◆ INSTRUCTIONS
1. In the Omicron text, where was the Omicron variant first detected?
2. Write out the section of the Omicron text starting at "Under Alert Level" and ending at "as mass transportation.", word for word.

--- READING TEXT Enclosed Below ---

Under Alert Level 3, certain movement restrictions will be imposed on those who are unvaccinated. In Metro Manila, the unvaccinated are banned to enter private and public spaces, such as malls and restaurants, as well as mass transportation.
Stricter movement restrictions are placed for those below 18 or above 65 years old, pregnant women, and those who are immunocompromised or with comorbidities.
The Omicron Variant
On December 14, 2021, the Philippine Genome Center confirmed two cases of the Omicron variant from a returning Filipino and a Nigerian national. By December 31, 2021, the DOH reported three local cases of the Omicron variant. Health Usec. Rosario Vergeire said in an interview that it would be best to assume that community-level transmission of the Omicron variant is already present in the Philippines, so we should take extra precautions.
But what is the Omicron variant, exactly?
The Omicron variant was first detected in Botswana and South Africa in November 2021. After a few months of observing the behavior of the variant, scientists and doctors have deduced that it is a much milder form of COVID-19’s Alpha and Delta strains. However, the transmissibility is much greater than any previous variant recorded, and ‘mild’ is relative—especially considering one’s vaccination status.
The DOH reported that the Omicron variant has the same symptoms as Delta and previous variants: cough, fever, sore throat, fatigue, loss of taste and/or smell, headache, body pain, rashes, and conjunctivitis.
That said, an infected person will not exhibit all symptoms, so it would be much more reliable to take an RT-PCR test if you feel unwell. If you have been exposed to a COVID-positive person, wait until the 5th day for the reliability of results.

--- End of Enclosed READING TEXT ---
--- DATASET EXCERPTS Enclosed Below ---

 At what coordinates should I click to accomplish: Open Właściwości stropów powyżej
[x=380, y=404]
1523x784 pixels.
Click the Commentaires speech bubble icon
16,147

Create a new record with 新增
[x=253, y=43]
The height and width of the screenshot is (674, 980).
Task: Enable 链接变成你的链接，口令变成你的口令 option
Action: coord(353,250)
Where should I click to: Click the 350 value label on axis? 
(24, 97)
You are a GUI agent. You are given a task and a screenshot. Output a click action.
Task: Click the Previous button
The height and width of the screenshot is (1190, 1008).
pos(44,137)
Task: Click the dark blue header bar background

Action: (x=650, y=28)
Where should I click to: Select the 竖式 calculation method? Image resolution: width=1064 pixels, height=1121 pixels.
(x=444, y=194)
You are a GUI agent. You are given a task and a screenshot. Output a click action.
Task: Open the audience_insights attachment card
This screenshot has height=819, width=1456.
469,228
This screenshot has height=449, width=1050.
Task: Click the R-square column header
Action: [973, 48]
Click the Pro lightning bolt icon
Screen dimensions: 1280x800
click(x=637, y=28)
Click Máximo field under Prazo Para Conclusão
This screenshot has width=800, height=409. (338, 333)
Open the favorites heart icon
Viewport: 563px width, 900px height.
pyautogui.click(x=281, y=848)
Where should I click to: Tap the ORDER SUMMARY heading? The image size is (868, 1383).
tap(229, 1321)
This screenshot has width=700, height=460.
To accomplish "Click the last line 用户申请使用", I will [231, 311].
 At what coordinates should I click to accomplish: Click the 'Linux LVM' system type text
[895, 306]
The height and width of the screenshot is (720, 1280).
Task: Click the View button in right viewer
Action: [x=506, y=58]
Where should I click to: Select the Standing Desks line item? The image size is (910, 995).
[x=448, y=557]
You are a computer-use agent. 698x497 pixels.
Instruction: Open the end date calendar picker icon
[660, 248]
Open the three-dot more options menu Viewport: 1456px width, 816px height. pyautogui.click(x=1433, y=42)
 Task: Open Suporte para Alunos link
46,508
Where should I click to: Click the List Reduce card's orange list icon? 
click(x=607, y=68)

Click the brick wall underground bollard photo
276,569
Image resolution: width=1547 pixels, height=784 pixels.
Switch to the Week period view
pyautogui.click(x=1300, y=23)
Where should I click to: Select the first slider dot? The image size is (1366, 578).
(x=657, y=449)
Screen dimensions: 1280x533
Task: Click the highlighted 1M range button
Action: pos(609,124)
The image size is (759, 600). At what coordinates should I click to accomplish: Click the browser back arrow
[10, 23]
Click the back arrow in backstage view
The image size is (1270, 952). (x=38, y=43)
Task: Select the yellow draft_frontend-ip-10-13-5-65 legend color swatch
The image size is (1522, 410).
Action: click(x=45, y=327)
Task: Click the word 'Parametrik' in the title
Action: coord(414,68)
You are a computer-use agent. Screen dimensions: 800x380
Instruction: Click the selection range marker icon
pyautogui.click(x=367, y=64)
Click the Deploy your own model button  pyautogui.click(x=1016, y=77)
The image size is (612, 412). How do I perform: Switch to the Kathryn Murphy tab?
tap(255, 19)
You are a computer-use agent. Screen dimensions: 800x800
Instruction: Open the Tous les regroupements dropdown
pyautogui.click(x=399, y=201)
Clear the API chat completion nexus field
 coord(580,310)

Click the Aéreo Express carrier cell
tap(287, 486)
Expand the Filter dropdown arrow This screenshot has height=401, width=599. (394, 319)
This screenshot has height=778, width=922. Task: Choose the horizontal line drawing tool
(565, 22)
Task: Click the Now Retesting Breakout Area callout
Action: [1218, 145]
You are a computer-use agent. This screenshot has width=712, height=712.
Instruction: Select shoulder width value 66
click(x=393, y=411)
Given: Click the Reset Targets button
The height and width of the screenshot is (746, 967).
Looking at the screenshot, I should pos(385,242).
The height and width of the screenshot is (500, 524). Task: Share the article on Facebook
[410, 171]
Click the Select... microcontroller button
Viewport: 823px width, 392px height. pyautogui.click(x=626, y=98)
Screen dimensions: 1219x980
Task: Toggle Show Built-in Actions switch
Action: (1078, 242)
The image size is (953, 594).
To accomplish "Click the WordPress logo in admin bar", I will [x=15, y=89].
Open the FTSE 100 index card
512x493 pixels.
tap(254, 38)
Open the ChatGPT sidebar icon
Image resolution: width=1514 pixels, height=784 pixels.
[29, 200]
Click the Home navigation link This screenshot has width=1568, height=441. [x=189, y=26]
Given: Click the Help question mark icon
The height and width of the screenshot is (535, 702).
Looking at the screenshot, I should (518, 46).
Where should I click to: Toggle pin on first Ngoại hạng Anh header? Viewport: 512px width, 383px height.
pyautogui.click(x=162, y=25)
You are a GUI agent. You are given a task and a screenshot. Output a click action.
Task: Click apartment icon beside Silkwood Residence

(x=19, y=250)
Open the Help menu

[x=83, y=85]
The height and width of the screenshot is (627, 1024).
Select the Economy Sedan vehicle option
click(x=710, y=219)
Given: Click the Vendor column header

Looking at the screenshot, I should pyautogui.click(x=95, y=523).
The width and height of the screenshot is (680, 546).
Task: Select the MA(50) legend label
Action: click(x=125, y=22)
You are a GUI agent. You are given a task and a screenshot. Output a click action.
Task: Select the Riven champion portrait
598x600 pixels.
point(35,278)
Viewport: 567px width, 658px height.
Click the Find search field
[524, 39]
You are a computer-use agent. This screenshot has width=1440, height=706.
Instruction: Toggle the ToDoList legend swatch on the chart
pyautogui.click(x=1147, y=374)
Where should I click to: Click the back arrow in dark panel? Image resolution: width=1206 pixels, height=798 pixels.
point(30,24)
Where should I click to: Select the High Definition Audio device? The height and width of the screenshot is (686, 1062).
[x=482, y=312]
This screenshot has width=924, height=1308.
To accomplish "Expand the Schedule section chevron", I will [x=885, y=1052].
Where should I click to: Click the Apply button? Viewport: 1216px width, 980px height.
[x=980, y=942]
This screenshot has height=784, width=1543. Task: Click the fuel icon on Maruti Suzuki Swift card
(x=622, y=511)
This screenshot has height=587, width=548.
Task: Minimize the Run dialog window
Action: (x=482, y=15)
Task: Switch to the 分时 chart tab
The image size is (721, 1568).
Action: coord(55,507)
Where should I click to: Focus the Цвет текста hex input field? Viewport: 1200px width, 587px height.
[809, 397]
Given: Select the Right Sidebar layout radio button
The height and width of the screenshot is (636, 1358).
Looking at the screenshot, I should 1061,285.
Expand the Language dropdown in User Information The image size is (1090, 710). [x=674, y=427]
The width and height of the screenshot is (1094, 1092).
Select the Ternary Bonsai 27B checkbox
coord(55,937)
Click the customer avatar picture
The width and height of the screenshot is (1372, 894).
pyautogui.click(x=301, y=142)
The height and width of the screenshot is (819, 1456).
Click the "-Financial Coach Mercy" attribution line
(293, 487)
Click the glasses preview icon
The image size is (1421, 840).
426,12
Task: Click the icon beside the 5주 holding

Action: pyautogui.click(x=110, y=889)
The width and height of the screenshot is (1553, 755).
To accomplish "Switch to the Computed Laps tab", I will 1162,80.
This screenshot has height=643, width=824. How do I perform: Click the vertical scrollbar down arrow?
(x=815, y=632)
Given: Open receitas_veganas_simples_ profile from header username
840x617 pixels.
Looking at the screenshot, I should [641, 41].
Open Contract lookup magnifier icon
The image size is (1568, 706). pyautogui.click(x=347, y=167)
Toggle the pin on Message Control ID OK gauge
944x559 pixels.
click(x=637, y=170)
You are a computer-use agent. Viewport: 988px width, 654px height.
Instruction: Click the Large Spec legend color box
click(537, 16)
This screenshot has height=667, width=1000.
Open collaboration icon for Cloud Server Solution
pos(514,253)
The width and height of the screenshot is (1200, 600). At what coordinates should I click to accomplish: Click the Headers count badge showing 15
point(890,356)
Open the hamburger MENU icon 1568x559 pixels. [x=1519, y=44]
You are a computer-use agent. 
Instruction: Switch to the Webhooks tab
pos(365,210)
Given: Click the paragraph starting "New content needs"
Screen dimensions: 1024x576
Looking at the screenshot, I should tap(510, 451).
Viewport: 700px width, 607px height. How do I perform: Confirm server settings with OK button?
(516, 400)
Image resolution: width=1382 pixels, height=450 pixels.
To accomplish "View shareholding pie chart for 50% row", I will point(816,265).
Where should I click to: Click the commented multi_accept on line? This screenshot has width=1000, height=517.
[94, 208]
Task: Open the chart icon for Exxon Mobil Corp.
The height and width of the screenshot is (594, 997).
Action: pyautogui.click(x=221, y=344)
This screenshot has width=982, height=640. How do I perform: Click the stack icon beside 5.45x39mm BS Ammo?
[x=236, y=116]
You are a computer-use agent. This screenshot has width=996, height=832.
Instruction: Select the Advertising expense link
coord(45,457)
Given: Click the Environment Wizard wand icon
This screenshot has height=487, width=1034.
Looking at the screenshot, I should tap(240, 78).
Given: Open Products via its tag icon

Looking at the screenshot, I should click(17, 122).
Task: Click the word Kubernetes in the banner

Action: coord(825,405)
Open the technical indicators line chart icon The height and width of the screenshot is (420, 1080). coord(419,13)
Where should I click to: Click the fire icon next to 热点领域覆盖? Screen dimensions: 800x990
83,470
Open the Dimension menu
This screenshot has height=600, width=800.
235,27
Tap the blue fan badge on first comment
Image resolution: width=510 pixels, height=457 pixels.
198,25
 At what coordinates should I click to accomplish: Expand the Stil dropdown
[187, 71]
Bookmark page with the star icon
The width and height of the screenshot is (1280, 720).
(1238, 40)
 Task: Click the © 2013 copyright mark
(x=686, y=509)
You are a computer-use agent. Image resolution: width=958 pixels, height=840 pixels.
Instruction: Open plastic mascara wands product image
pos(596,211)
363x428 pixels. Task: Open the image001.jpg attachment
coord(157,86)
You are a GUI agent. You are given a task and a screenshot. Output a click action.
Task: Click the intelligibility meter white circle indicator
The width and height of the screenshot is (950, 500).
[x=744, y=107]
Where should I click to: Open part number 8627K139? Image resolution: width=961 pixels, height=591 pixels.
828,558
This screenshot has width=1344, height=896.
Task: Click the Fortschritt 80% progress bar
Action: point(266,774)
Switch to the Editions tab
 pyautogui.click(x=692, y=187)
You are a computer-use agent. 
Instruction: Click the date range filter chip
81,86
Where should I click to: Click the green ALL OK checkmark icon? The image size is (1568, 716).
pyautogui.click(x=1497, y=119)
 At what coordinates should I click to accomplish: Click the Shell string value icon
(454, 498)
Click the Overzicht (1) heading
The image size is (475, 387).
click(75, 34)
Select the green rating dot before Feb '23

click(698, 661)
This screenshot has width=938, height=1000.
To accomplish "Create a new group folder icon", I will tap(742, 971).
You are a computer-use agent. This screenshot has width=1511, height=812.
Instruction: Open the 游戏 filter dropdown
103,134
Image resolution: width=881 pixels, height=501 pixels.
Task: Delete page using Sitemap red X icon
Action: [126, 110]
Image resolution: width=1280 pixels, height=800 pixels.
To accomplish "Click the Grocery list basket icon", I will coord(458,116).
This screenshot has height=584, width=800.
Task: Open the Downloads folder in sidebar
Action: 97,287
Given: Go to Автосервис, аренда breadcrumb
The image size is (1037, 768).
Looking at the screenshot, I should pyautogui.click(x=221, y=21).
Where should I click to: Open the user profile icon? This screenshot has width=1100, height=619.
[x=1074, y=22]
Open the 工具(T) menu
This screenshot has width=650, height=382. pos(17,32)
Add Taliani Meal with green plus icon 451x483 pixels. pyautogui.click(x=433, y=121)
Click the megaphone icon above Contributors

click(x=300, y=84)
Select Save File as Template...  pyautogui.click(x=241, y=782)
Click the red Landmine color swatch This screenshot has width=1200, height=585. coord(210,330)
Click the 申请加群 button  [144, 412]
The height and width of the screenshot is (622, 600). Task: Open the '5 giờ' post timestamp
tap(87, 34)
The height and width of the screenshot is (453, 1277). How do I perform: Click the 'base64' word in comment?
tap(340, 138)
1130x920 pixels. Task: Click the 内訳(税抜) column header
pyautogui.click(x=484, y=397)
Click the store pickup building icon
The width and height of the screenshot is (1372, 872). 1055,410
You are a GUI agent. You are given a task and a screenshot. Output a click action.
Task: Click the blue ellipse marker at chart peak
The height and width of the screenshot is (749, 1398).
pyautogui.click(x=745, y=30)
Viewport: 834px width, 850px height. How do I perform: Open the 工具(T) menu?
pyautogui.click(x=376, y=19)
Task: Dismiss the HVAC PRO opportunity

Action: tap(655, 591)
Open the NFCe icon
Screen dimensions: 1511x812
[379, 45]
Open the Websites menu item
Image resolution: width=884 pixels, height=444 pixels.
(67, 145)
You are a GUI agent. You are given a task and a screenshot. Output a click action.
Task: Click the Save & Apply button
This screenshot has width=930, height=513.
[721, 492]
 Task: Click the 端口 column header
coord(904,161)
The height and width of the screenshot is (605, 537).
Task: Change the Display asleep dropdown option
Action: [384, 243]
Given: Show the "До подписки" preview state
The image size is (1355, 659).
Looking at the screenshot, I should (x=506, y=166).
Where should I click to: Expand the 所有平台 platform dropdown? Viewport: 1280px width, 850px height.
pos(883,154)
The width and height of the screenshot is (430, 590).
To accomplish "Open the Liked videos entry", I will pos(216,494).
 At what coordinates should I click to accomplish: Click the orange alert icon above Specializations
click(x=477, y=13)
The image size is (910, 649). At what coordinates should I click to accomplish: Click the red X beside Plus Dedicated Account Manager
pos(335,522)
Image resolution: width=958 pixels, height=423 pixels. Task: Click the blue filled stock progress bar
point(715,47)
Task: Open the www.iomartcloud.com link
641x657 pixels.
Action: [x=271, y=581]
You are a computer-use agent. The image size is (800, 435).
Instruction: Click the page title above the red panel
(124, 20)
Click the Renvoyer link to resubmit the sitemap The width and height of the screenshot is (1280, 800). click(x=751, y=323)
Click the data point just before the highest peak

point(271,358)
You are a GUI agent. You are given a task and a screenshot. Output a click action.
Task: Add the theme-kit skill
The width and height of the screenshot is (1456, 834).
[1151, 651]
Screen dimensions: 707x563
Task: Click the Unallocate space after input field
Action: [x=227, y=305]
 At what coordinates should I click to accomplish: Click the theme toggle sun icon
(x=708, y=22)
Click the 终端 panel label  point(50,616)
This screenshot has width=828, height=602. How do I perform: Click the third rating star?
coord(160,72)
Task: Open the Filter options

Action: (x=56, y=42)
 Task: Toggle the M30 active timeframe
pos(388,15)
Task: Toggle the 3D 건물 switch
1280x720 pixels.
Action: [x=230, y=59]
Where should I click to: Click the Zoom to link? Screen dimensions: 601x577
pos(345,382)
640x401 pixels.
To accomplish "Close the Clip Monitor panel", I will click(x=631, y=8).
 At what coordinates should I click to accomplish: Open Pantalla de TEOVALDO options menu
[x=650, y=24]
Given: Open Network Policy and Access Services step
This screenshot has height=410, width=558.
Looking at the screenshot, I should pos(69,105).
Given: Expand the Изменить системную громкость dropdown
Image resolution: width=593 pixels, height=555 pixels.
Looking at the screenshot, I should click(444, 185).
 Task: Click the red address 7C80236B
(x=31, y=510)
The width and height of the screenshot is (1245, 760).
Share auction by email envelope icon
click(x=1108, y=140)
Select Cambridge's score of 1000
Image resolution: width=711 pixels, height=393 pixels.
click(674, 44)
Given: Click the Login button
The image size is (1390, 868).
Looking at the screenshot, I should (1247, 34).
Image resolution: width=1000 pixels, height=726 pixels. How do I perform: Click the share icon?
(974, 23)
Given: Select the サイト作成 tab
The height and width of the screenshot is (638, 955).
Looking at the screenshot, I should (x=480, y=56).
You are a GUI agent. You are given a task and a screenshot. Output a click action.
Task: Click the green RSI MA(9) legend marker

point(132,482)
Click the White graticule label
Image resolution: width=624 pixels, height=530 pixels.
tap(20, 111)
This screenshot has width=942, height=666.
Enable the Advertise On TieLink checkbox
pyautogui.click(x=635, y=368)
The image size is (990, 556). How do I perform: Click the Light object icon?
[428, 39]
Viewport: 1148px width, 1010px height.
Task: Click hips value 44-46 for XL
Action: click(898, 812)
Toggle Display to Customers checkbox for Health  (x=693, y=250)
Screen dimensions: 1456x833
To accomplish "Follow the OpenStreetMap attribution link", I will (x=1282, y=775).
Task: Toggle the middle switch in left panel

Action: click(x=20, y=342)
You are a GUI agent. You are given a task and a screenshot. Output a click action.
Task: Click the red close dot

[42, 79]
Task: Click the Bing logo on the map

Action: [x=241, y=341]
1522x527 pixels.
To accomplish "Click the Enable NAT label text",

--- End of Enclosed DATASET EXCERPTS ---

◆ SOLUTIONS BY TASK
1. Botswana and South Africa, in November 2021.

2.
Under Alert Level 3, certain movement restrictions will be imposed on those who are unvaccinated. In Metro Manila, the unvaccinated are banned to enter private and public spaces, such as malls and restaurants, as well as mass transportation.